There are a lot of possible reasons. It may simply be that the people making the meta-commentaries are too old to get what it's like to grow up with your imagination saturated by superheroes, so can't pick it apart effectively. (A similar problem plagued Ready Player One.) And for those of us who have, perhaps we're too close to superheroes and superhero culture to be able to parody or analyze it properly; after all, our imagination is completely saturated with superheroes, so it wouldn't be implausible for us to not be able to see outside of it. Movies also take a long time to make, so maybe we just haven't given it enough time. Maybe superheroes movies do such a good job at parodying and deconstructing themselves (E.G., Guardians of the Galaxy, Deadpool), that there's little room for meta-commentaries to exist. And whatever superhero movies don't do themselves, there's YouTube series' like Honest Trailers and How it Should Have Ended to lampoon and deconstruct the genre. Or maybe it's that we're afraid.

Maybe we're afraid if we look to hard at superheroes we'll realize that they don't hold up. Maybe we can't take the idea that our favorite story our culture tells about us is a lie, that if we think about it too hard, investigate it too long, we'll realize the one story our society tells that makes sense of our world is a lie, and we won't be able to enjoy it anymore. Maybe we can't take that because we don't have any better stories to help us make sense of life. We're not a primarily religious country anymore, we are conflicted about our national heritage, we don't have heroes of our past that we believe in anymore that inspire us to be better people. And there's a reason for that: too many of the people who preached religion and patriotism people turned out to be racists, slaveowners, sexists, and whateverists. Learning that about them made us lose faith in what they taught. Who can root for a hero in a Western anymore without remembering--at least for a moment--that him winning means genocide of American Indians? Superheroes are pretty much all we have left.
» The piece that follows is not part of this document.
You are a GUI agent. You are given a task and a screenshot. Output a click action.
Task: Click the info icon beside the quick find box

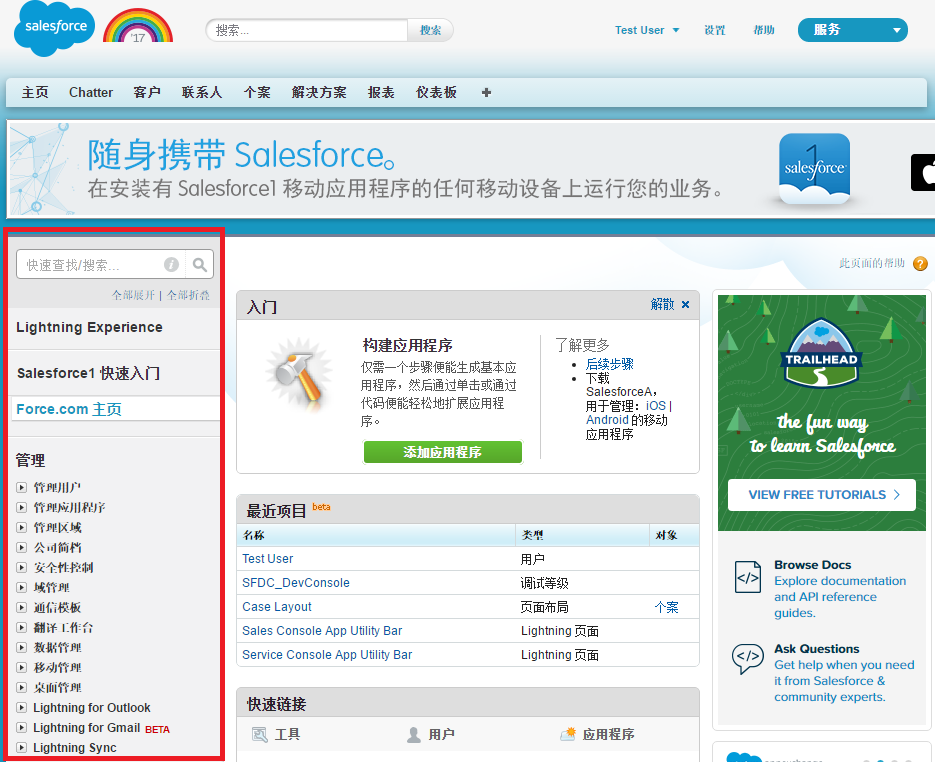coord(171,265)
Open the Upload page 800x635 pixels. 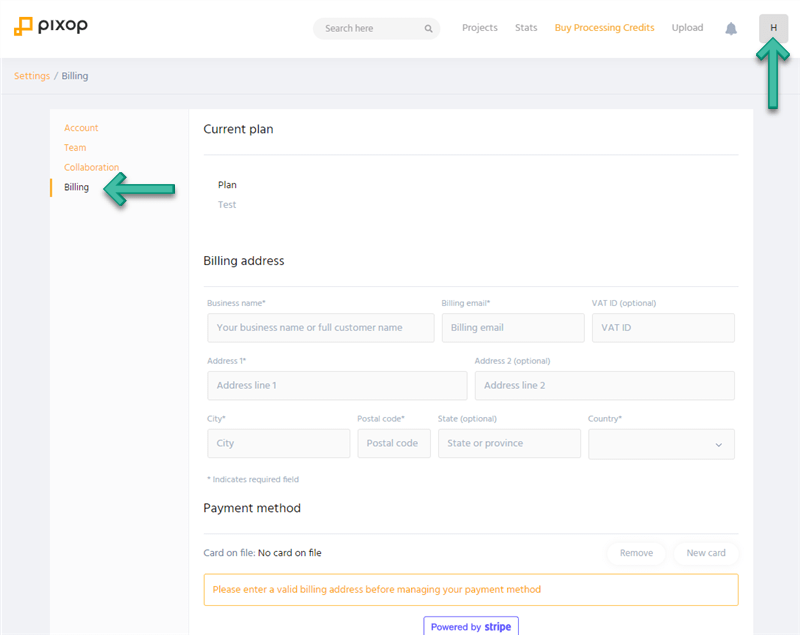(x=687, y=28)
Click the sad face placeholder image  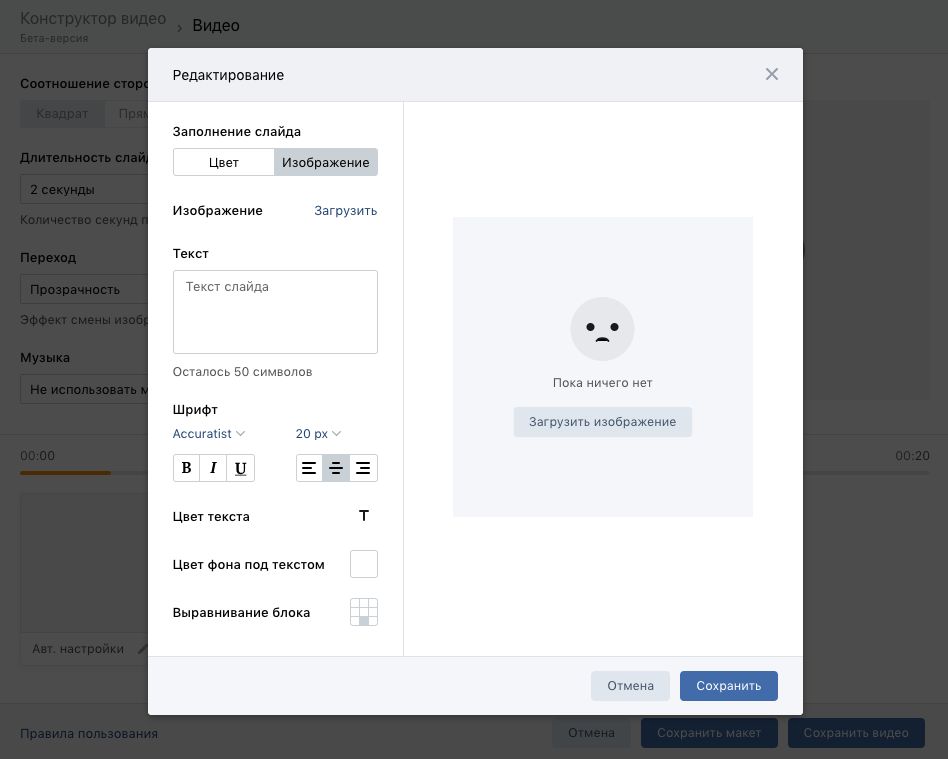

And maybe we're afraid that if we look too closely we'll lose them too.

There is a scene in The Prestige where the two magicians confront each other and one of them chastises the other for not understanding the calling of a magician:

You never understood... why we did this. The audience knows the truth. The world is simple. It's miserable. Solid... solid all the way through. But if you could fool them, even for a second... then you can make them wonder. And then you... then you got to see something very special. You really don't know. It was... it was the look on their faces...

It makes sense not to think too much about what gives us joy if we believe the world is ugly. If we think that we have to choose between happiness and truth then you can understand if people choose to think less and enjoy life more. If you believe that's how the world is, I can understand.

But I don't believe that. I think the more you investigate the real world the more beautiful it gets, not less. I think the more we investigate the most beautiful stories the more we realize how true they are. Because in the end of time at the bottom of all things, truth and beauty kiss each other. That's why I overthink films. Because I think the more you think about films--the really good films--the better they get. That's why I overthink religion and philosophy. Because I think the more you think about God and reality the more true they are, and the more beautiful they get. And anything that falls away under the pressure is not actually as beautiful as we think it is. I think it's possible to be religious and acknowledge the flaws of religious people. I think it's possible to be a patriot while acknowledging the flaws of patriots. And I think you can pull apart superheroes and discover superheroes are even more beautiful underneath. That's what makes The Dark Knight so amazing, is that they challenge superheroes to their very core and show how the superhero ideal still stands tall. I think that religious, patriotism, and superheroes can handle the best critiques that you can throw at them because they're true. Anything that's true can.

So let's tell stories that take apart and challenge superheroes. I have a feeling that they will bounce off like so many bullets. More than that: the superheroes will be better for it.